5

I am trying to add a partial index to postgresql jsonb column. The jsonb column is named: email_provider. I have tried adding a partial index on the column as shown below but it throws different error like this PG::UndefinedColumn: ERROR: column "email_povider" does not exist and at other times it raises the error: PG::AmbiguousFunction: ERROR: operator is not unique: unknown -> unknown

The partial index in the rails-5 migration looks like this:

add_index  :accounts, :name, name:  "index_accounts_on_email_provider_kind", using: :gin, where: "('email_provider' -> 'sparkpost' ->> 'smtp_host' = 'www.sparkpost.com') AND ('email_povider' -> 'amazon ses' ->> 'smtp_host' = 'www.awses.com')"

The json for the email_provider column looks like this:

 {
   "email_provider": {
     "sparkpost": {
        "smtp_host": "www.sparkpost.com",
        "smtp_port": ""
      },
      "aws ses": {
        "smtp_host": "www.amazon/ses.com ",
        "smtp_port": " ",
        "username": " ",
        "password": " "
      }
  }
}

The table looks like this:

class CreateAccounts < ActiveRecord::Migration[5.0]
   def change
      create_table :accounts do |t|
        t.string :name, null: false
        t.jsonb :email_provider, null: false
        t.jsonb :social_account, default: '[]', null: false
        t.timestamps
   end
      add_index  :accounts, :name, name: "index_accounts_on_email_provider_kind", using: :gin, where: "('email_provider' -> 'sparkpost' ->> 'smtp_host' = 'www.sparkpost.com') AND ('email_povider' -> 'amazon ses' ->> 'smtp_host' = 'www.awses.com')"

      add_index  :accounts, :name, name: "index_accounts_on_social_account_type", using: :gin, where: " 'social_account' @> [{'type': 'facebook'}] AND 'social_account' @> [{'type': 'twitter'}]"
   end
end

Update

Based on slight adjustment to the accepted answer below, the code I am using to create btree not gin index in rails activerecord is shown below. It creates a btree index because we are using the name column which is of string datatype and not jsonb as described here :

add_index :accounts, :name, name:  "index_accounts_on_name_email_provider", where: "email_provider -> 'sparkpost' ->> 'smtp_host' = 'www.sparkpost.com' AND email_provider -> 'amazon ses' ->> 'smtp_host' = 'www.awses.com' "

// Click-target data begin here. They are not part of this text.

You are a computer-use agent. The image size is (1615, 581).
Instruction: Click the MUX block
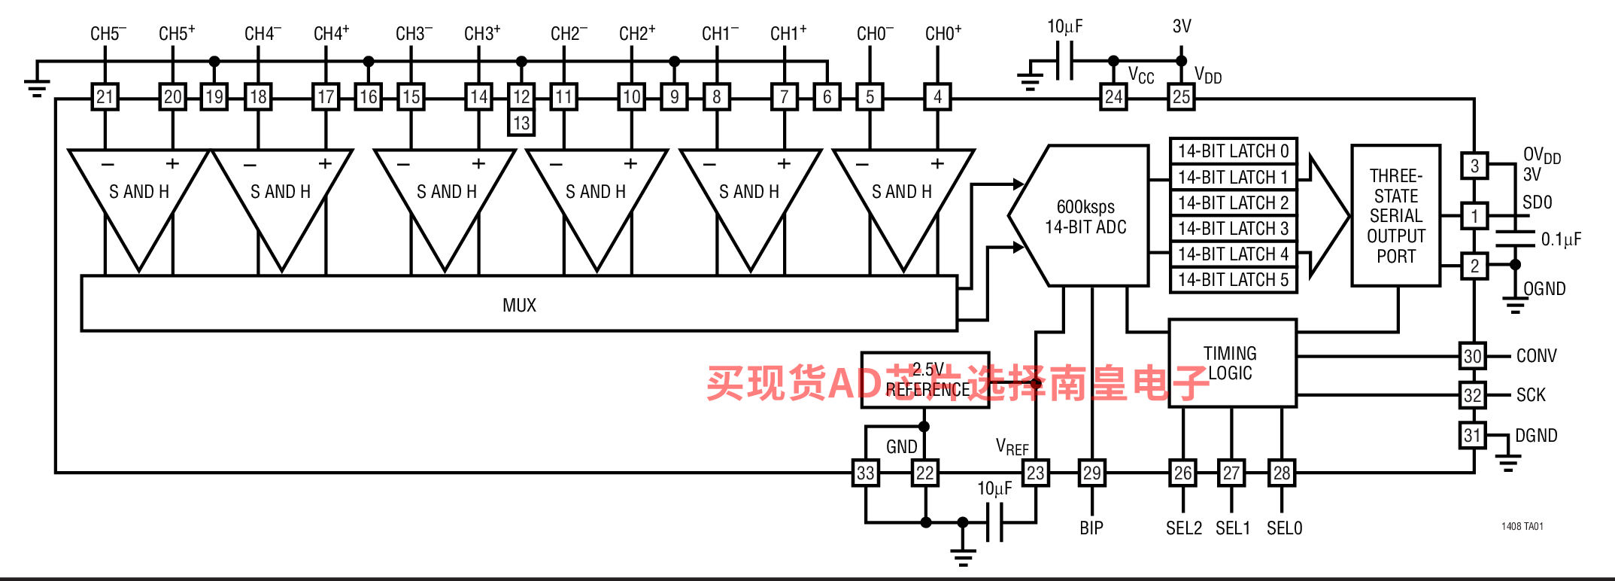pyautogui.click(x=519, y=304)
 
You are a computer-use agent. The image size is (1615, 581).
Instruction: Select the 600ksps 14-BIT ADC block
pyautogui.click(x=1085, y=217)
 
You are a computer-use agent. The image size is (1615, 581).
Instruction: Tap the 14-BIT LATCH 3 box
pyautogui.click(x=1233, y=229)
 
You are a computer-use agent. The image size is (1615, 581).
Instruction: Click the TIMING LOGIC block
pyautogui.click(x=1231, y=363)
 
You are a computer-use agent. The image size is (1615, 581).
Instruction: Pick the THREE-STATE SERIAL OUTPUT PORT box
pyautogui.click(x=1395, y=216)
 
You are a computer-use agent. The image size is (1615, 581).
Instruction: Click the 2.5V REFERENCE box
pyautogui.click(x=924, y=380)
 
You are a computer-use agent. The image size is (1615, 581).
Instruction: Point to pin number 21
pyautogui.click(x=105, y=96)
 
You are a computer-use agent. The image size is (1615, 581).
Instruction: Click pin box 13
pyautogui.click(x=521, y=123)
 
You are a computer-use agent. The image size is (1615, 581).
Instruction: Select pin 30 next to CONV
pyautogui.click(x=1473, y=356)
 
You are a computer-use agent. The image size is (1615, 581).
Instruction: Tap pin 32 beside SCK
pyautogui.click(x=1473, y=395)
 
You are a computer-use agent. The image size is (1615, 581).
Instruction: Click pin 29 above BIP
pyautogui.click(x=1091, y=473)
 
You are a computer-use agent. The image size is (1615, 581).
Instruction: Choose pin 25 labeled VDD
pyautogui.click(x=1181, y=96)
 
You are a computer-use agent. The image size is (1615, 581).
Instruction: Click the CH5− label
pyautogui.click(x=108, y=34)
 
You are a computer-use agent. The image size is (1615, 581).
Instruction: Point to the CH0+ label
pyautogui.click(x=943, y=34)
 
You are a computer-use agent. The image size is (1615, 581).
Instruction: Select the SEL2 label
pyautogui.click(x=1183, y=528)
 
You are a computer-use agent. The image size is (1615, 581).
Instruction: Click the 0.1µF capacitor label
pyautogui.click(x=1561, y=239)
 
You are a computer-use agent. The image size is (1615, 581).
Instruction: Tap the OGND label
pyautogui.click(x=1544, y=289)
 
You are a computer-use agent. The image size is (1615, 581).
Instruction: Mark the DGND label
pyautogui.click(x=1536, y=436)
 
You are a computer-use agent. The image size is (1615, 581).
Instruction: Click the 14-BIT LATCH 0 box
pyautogui.click(x=1233, y=151)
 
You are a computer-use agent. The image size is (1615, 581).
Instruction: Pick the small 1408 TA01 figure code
pyautogui.click(x=1522, y=526)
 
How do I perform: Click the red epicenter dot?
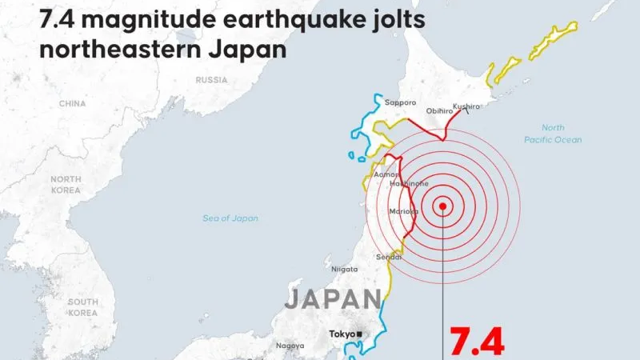(442, 206)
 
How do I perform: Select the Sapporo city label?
(400, 102)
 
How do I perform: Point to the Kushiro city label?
(466, 106)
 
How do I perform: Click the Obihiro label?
(439, 111)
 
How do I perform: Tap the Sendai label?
(388, 257)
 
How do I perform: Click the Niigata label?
(344, 269)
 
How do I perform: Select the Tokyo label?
(342, 334)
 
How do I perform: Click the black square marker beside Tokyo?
(360, 334)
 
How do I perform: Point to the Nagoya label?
(290, 346)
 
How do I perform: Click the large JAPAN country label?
(332, 299)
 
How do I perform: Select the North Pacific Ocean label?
(553, 134)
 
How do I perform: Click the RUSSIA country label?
(212, 79)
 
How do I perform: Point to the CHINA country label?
(72, 103)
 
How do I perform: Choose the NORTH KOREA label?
(66, 185)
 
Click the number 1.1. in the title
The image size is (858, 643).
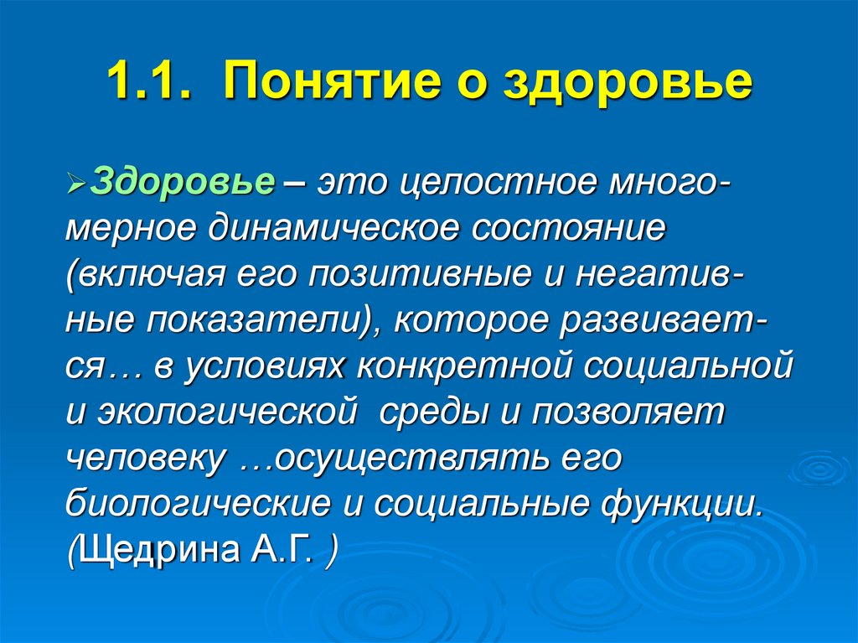(x=151, y=83)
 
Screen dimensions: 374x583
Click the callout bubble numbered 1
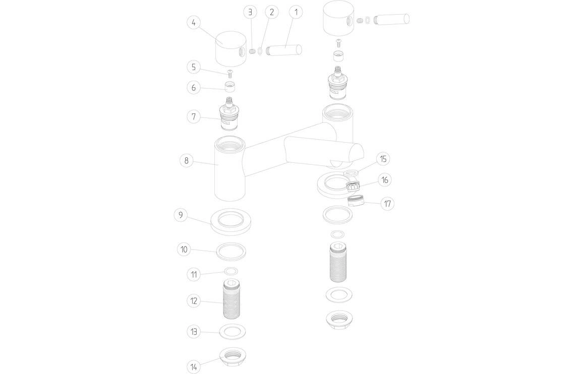296,12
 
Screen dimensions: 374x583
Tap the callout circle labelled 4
194,23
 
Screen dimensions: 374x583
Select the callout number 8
187,161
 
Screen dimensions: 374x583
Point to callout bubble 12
194,301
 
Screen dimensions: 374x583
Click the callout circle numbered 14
194,366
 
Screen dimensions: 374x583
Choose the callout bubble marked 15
383,159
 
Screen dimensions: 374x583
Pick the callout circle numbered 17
387,204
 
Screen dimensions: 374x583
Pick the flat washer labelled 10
231,250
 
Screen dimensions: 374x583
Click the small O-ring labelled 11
231,272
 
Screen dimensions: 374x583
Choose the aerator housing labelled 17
356,201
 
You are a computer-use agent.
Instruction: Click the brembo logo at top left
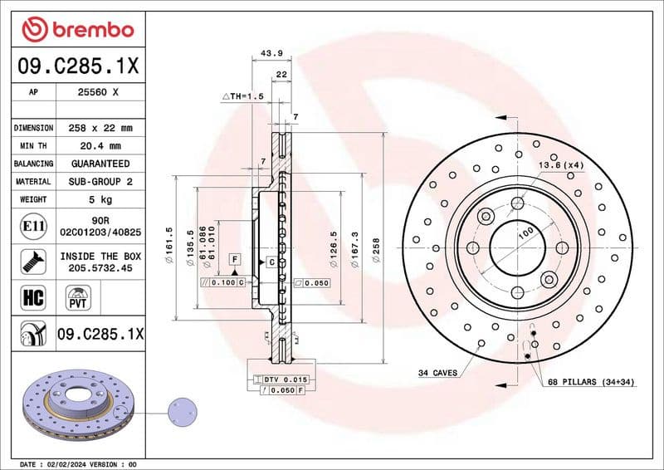(77, 30)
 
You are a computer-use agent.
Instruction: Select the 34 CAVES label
(437, 374)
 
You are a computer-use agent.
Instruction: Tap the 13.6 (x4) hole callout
(562, 166)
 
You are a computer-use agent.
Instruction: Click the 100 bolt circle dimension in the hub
(525, 235)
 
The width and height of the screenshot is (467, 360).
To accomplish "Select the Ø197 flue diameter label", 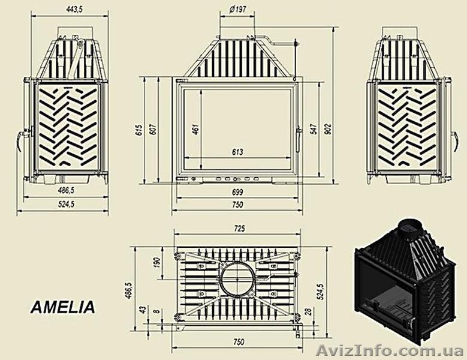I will point(238,9).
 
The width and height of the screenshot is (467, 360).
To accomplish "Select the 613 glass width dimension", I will point(237,152).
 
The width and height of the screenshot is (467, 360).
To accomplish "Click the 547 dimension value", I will point(314,128).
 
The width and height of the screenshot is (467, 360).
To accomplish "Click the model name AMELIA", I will point(62,308).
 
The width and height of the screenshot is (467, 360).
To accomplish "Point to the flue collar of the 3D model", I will point(409,227).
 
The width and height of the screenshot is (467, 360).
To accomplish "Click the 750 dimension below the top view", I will point(237,342).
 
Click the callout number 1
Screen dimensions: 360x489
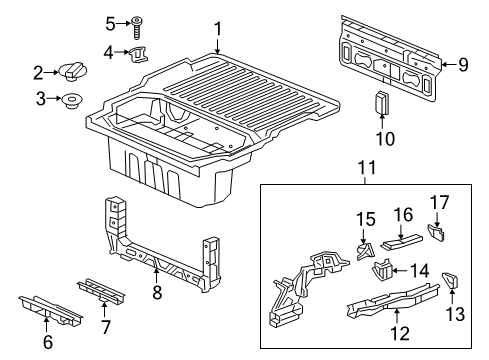click(x=218, y=30)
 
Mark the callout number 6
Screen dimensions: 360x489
click(x=47, y=343)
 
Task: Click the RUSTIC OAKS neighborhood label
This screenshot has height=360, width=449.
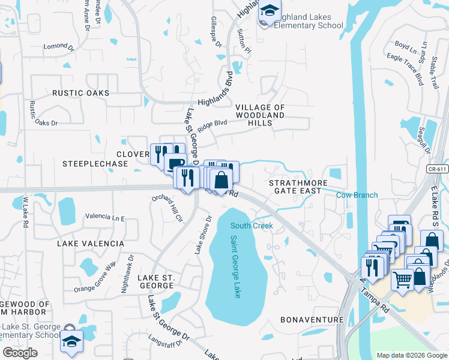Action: tap(80, 93)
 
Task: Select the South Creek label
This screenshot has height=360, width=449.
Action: tap(252, 226)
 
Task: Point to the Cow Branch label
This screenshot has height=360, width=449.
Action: tap(357, 195)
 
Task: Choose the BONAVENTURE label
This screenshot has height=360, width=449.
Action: tap(311, 320)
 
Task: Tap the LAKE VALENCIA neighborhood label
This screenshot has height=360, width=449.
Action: tap(90, 244)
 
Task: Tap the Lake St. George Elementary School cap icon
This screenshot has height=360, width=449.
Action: tap(71, 341)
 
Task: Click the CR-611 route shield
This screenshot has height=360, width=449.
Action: tap(439, 169)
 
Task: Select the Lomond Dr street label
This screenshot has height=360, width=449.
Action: tap(59, 46)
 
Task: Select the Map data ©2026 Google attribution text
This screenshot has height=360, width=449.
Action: tap(411, 355)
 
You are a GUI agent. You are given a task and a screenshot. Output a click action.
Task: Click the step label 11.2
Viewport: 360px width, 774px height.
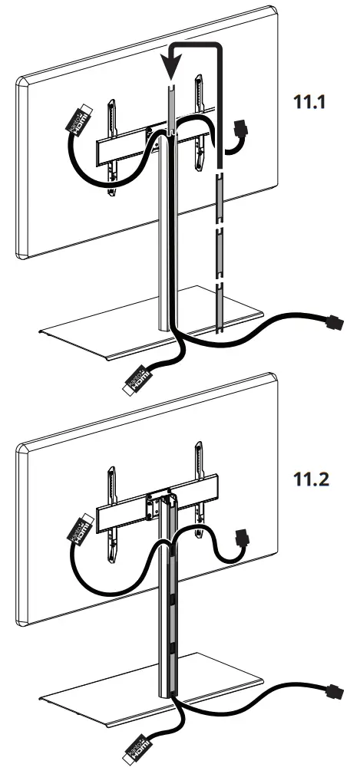(316, 481)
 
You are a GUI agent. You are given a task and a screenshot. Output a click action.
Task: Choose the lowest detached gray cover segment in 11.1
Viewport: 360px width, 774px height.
(220, 308)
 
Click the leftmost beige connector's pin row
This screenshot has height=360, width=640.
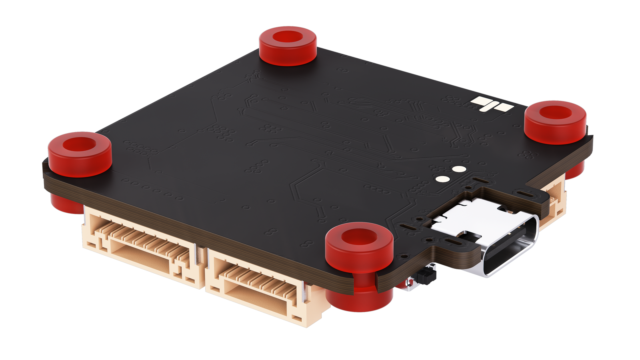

add_index  :accounts, :name, name: "index_accounts_on_name_social_account", where: " social_account @> '[{\"type\": \"facebook\"}]'::jsonb AND social_account @> '[{\"type\": \"twitter\"}]'::jsonb"

1 Answer 1

10
+50

I think you need something like that:

add_index :accounts, :email_provider, name:  "index_accounts_on_email_provider_kind", using: :gin, where: "(email_provider -> 'email_provider' -> 'sparkpost' ->> 'smtp_host' = 'www.sparkpost.com') AND (email_provider -> 'email_povider' -> 'amazon ses' ->> 'smtp_host' = 'www.awses.com')"

I've changed the second argument of add_index to :email_provider because that's the column name. Also, for the the where clause, I changed

'email_provider' -> 'sparkpost' ->> 'smtp_host' = 'www.sparkpost.com'

to

email_provider -> 'email_provider' -> 'sparkpost' ->> 'smtp_host' = 'www.sparkpost.com'

because the -> operator expects it left argument to be a json(b) value, but you provided a string. So e.g. email_provider -> 'email_provider' extracts the value corresponding to email_provider from the column called email_provider. Note that this last line can be written more compactly as:

email_provider #>> '{email_provider,sparkpost,smtp_host}' = 'www.sparkpost.com'

by using the #>> which extracts a "path" from a josn(b) object. So the add_index statement can be written as:

add_index :accounts, :email_provider, name:  "index_accounts_on_email_provider_kind", using: :gin, where: "(email_provider #>> '{email_provider,sparkpost,smtp_host}' = 'www.sparkpost.com') AND (email_provider -> '{email_povider,amazon ses,smtp_host}' = 'www.awses.com')"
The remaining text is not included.